Konsekuensi pemburu rente
Praktek kongkalikong pengusaha dengan politik ini adalah
sangat tidak fair dan akan merusak mekanisme pasar. Keseimbangan jangka panjang
yang terbentuk tidak mencerminkan equilibrium ekonomi yang sebenarnya.
Kompetisi hanya akan dimenangkan oleh mereka yang memiliki koneksi baik.
Akibatnya yang dirugikan adalah konsumen yang akan dibebankan harga tidak
wajar. Daya saing akan menjadi rendah di pasar global.
Sebab itu, jangan heran jika anda harus membayar Rp 600
juta untuk sepetak rumah tipe 36 di daerah komuter Jakarta. Ini tak lepas dari
aksi para pemburu rente di bidang penguasaan lahan.
Mancur Olson telah melakukan penelusuran historis konsekuensi
dari perbuatan pemburu rente ini dalam buku The
Rise and Decline of Nations. Dia berargumen semakin suatu negara didominasi
oleh kelompok-kelompok dengan kepentingan yang terorganisir, negara itu akan
semakin kehilangan kekuatan ekonomi dan sedang menuju penurunan .
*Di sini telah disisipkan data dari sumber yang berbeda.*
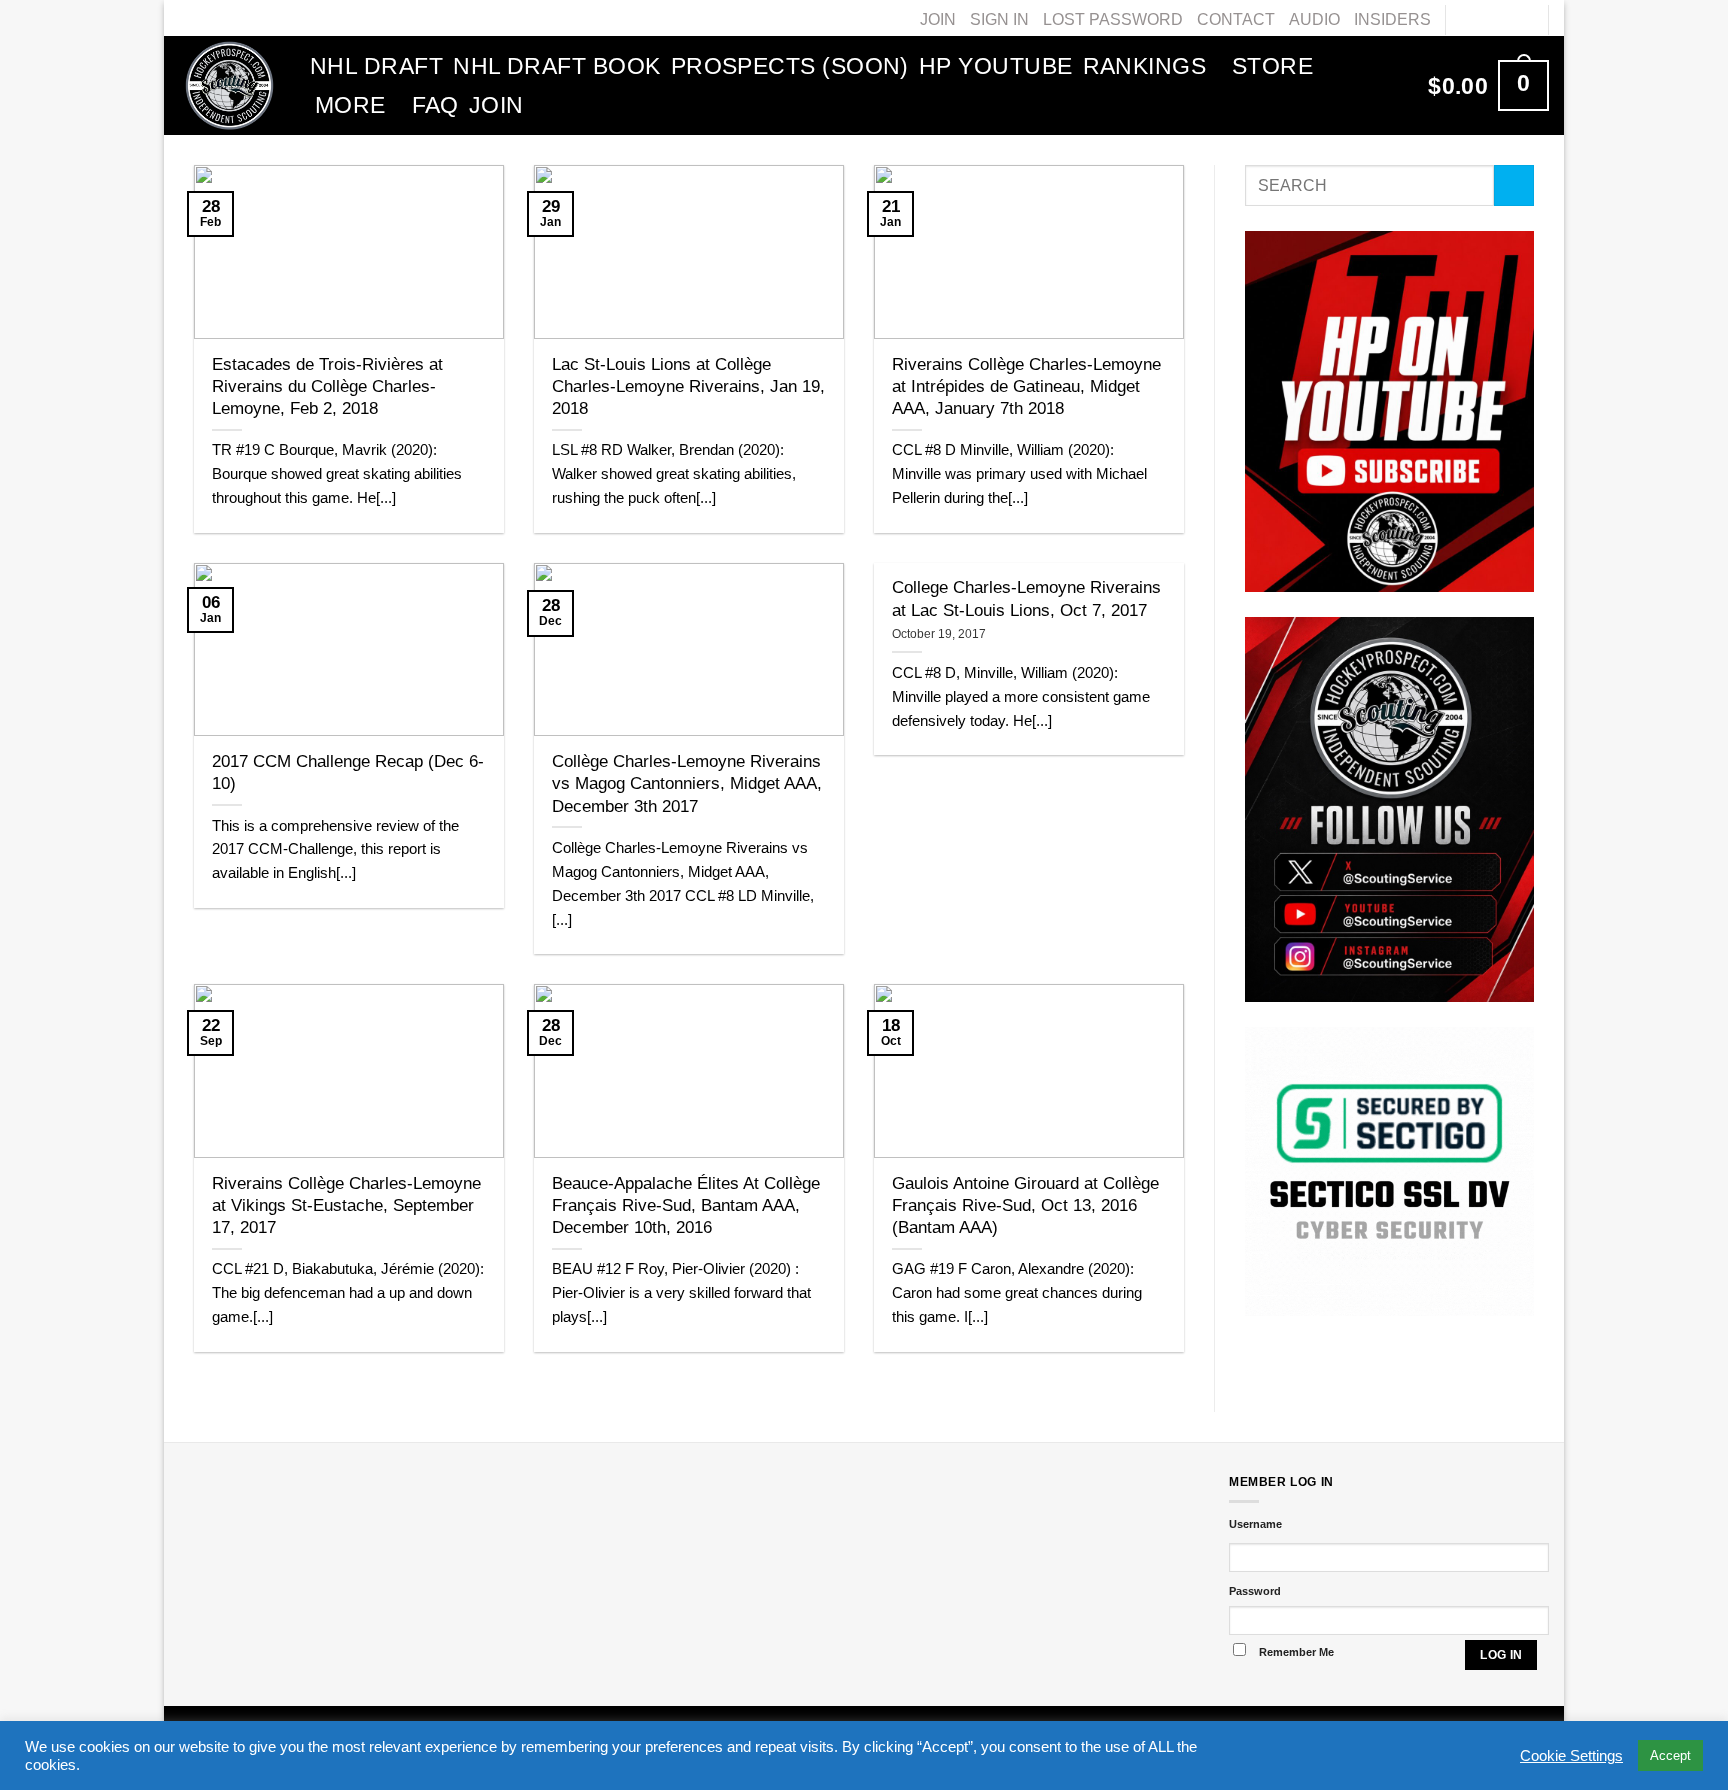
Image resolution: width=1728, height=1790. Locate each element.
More (350, 105)
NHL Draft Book (556, 66)
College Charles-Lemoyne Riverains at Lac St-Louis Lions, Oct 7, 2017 (1026, 598)
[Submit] (1514, 185)
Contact (1236, 19)
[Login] (1392, 86)
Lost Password (1113, 19)
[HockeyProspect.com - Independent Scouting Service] (229, 85)
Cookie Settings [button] (1571, 1756)
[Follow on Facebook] (1463, 19)
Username (1255, 1524)
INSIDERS (1392, 19)
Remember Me (1296, 1652)
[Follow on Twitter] (1503, 19)
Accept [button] (1670, 1755)
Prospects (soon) (790, 66)
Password (1255, 1591)
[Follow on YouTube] (1523, 19)
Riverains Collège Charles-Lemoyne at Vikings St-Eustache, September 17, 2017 (346, 1205)
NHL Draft (376, 66)
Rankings (1145, 66)
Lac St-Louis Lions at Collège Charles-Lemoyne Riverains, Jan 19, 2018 (688, 386)
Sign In (999, 19)
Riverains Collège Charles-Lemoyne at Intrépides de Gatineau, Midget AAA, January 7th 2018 (1026, 386)
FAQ (435, 105)
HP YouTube (996, 66)
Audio (1314, 19)
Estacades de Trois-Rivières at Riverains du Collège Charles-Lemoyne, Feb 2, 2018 (327, 386)
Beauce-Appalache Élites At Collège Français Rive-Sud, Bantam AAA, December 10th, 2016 (686, 1205)
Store (1272, 66)
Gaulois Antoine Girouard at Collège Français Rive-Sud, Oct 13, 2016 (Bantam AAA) (1025, 1205)
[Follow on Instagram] (1483, 19)
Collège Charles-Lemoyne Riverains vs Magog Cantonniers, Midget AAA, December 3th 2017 (687, 783)
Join (938, 19)
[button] (1488, 85)
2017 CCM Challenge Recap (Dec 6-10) (348, 772)
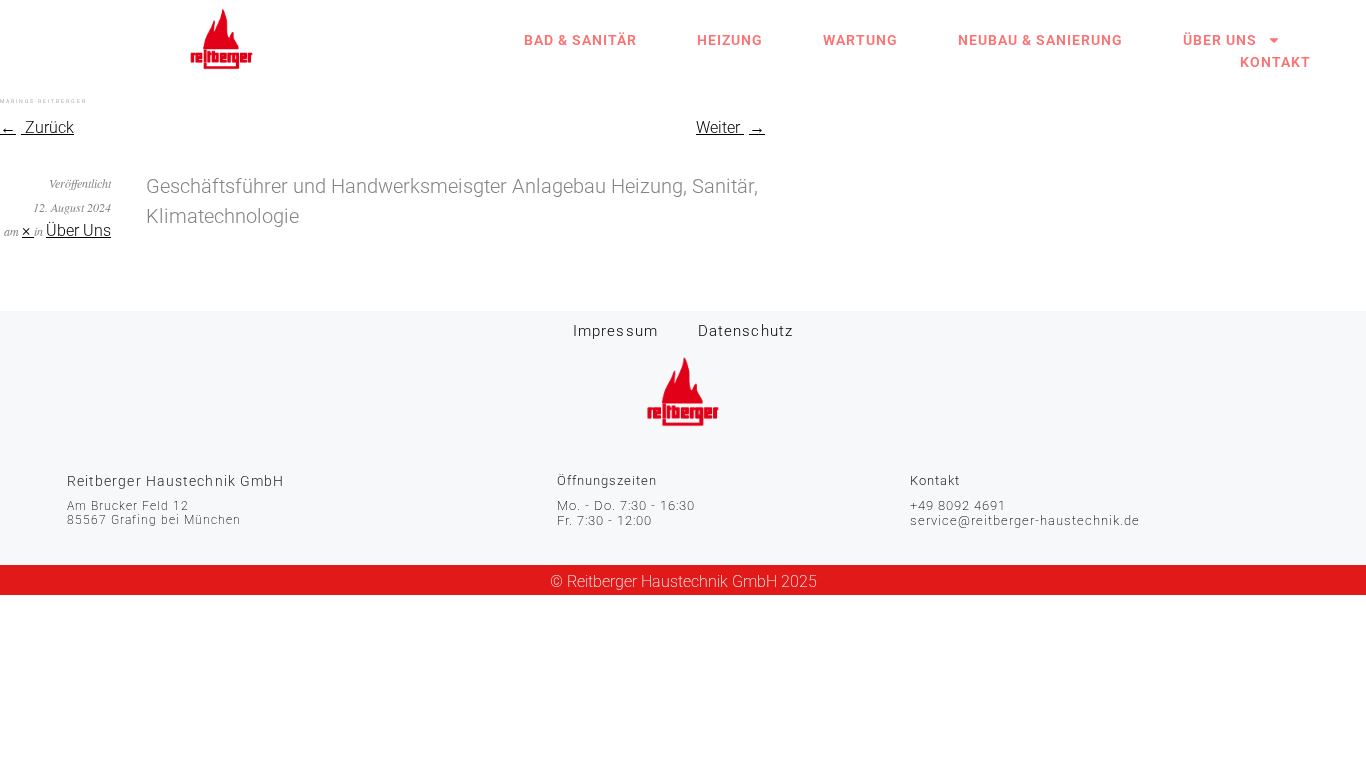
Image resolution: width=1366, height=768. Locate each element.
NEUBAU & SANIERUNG (1040, 40)
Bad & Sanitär (580, 40)
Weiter (720, 127)
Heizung (730, 40)
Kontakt (1275, 62)
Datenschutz (745, 331)
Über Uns (1220, 40)
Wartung (860, 40)
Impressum (615, 331)
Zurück (47, 127)
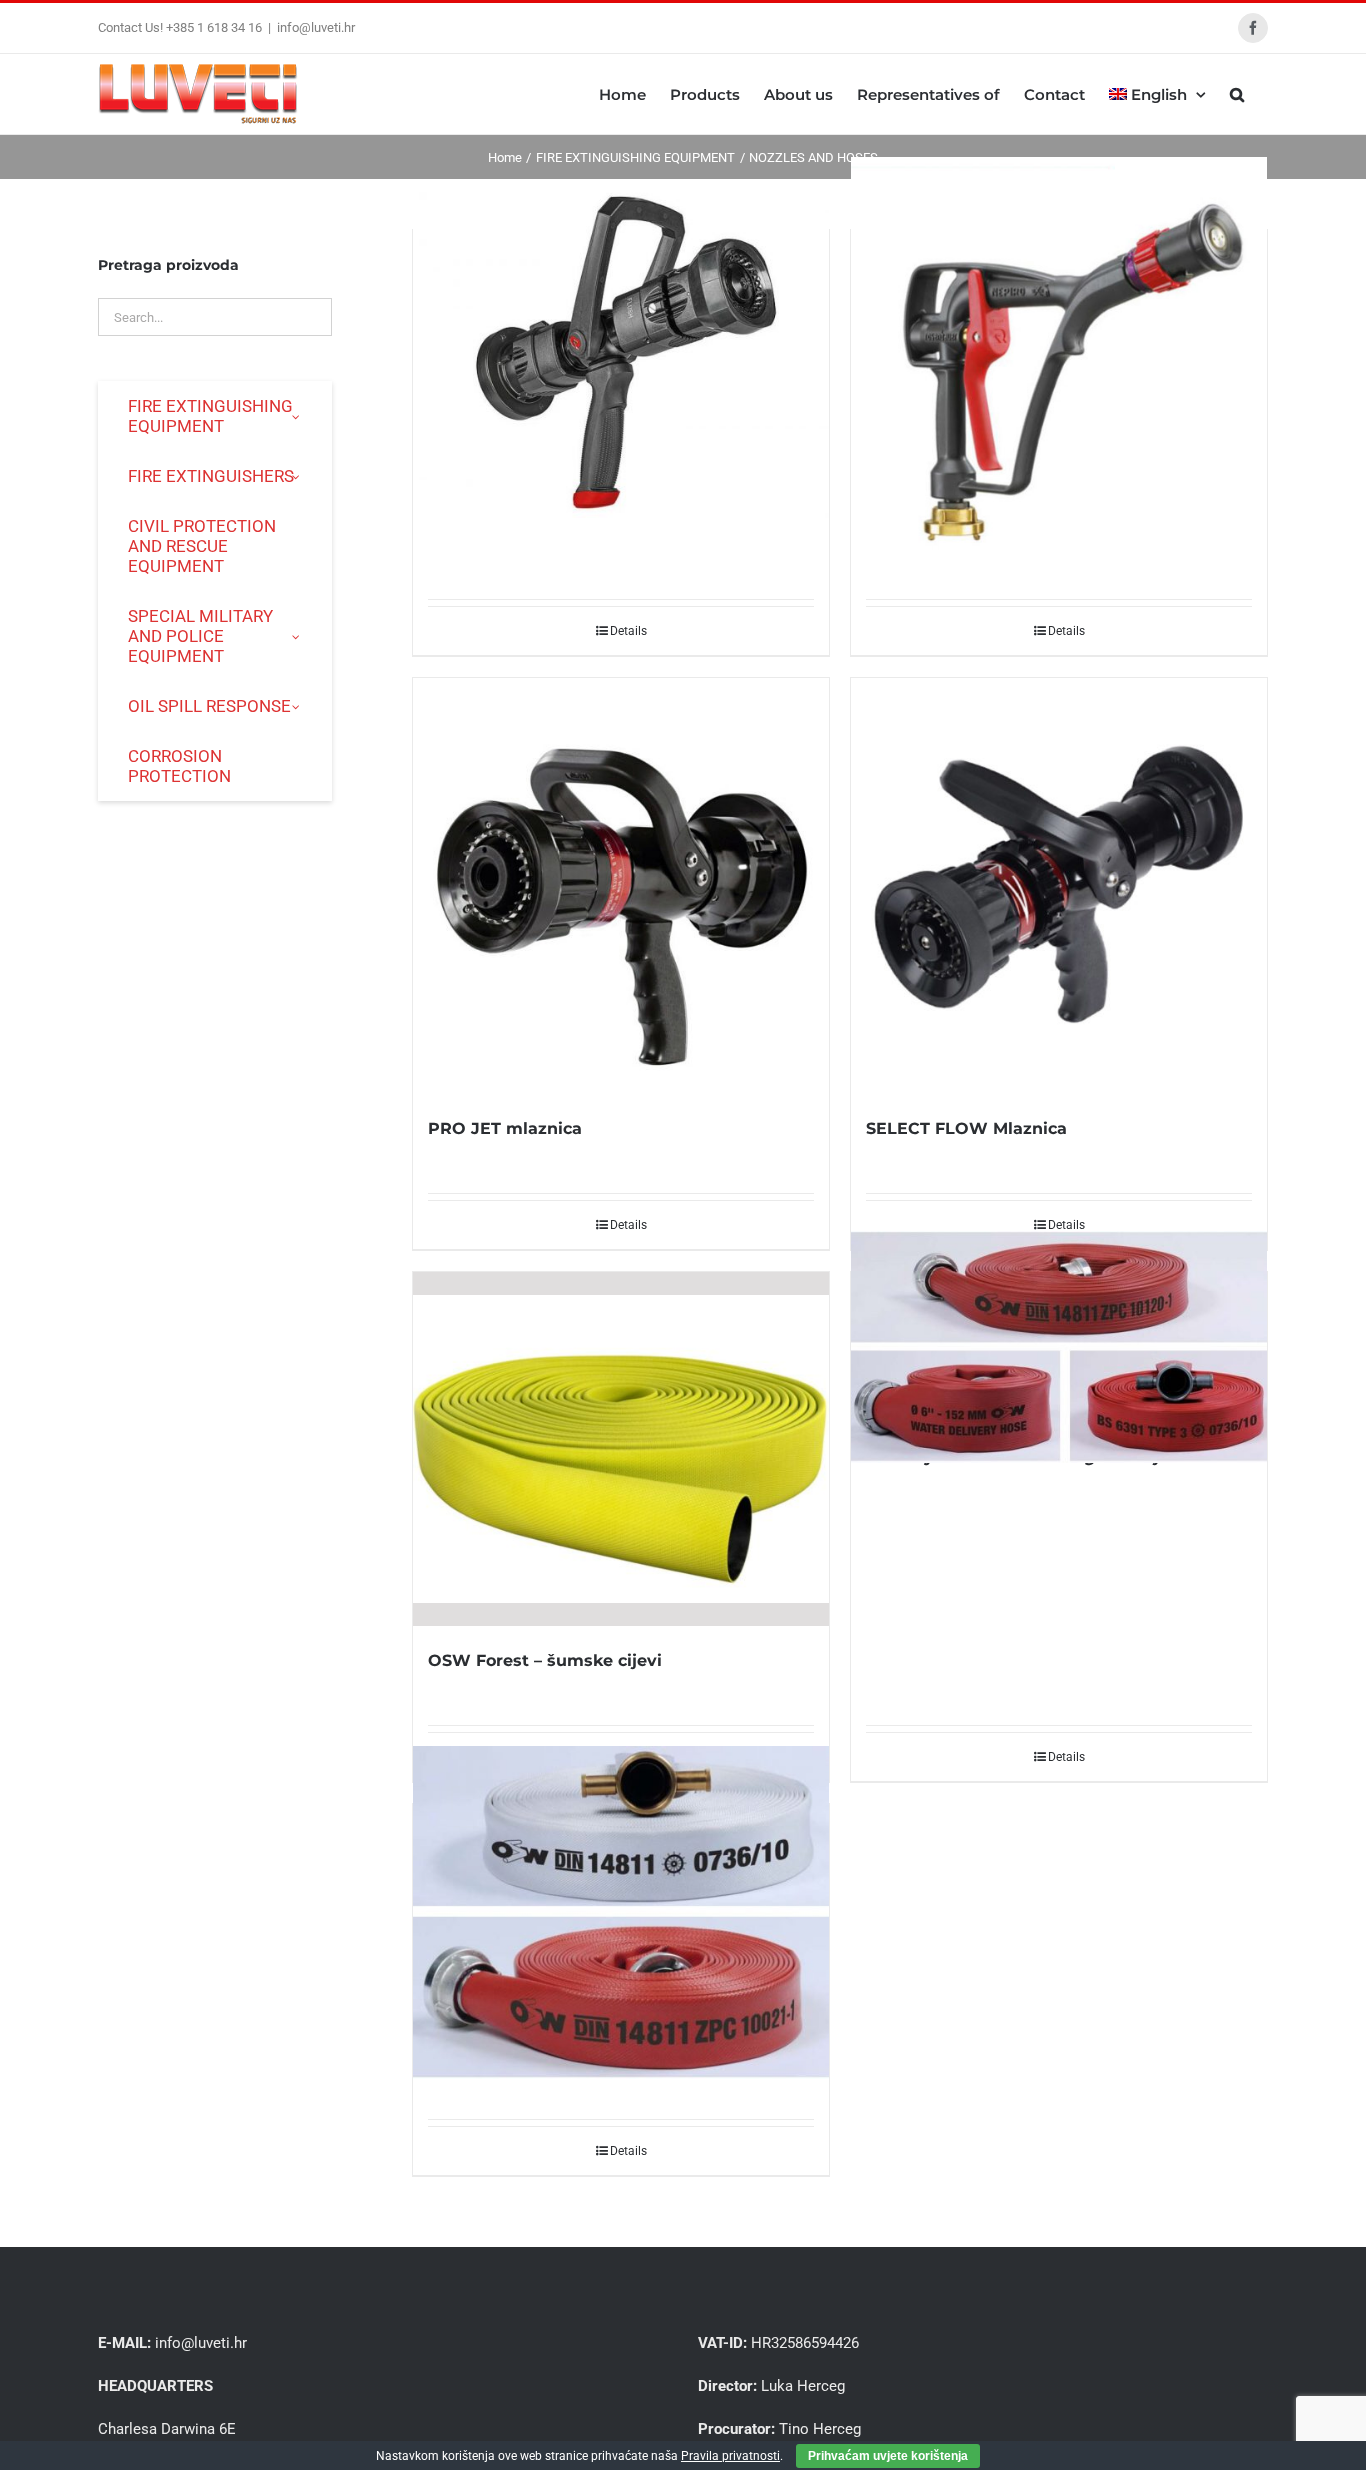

Ekonom dari Columbia University Joseph Stiglitz
berpendapat bahwa pemburu rente adalah kontributor besar dalam ketimpangan
pendapatan di Amerika Serikat. Mereka mengumpulkan kekayaan haram melalui lobi-lobi
terhadap kebijakan pemerintah. Tak heran bila kekayaan hanya terkonsentrasi
pada sekelompok orang atau golongan.
Namun di satu sisi, berbisnis itu memang susah dan penuh
dengan resiko ketidakpastian. Akan sangat besar resiko yang ditanggung
pengusaha ketika tidak memiliki koneksi politik. Intervensi terhadap kebijakan
kadang dibutuhkan melalui koneksi yang dimiliki itu. Tentunya akan ada penyuapan
yang bermain di sana.
Dari sisi rasionalitas bisnis, tindakan para pebisnis ini
memang sangat masuk akal. Saya contohkan misalnya daripada membayar pajak Rp
500 miliar, lebih baik menyuap petugas pajak sebesar Rp 50 miliar.
Mungkin ini adalah praktek yang lumrah dalam bisnis,
bukan hanya di Indonesia. Tapi itu tidaklah layak untuk dijadikan alasan
pembenaran.
Sampai sekarang saya juga masih berpikiran bahwa memang
mungkin mustahil memiliki perusahaan besar jika tidak memiliki koneksi politik.
Bahkan saya sering berspekulasi bahwa tidak akan ada cara untuk kaya dengan
jujur. Semoga saja saya salah dengan pengalaman yang masih terbatas ini.
Dipublikasikan pada Harian Kontan dan Kontan Online, 28 Maret 2014.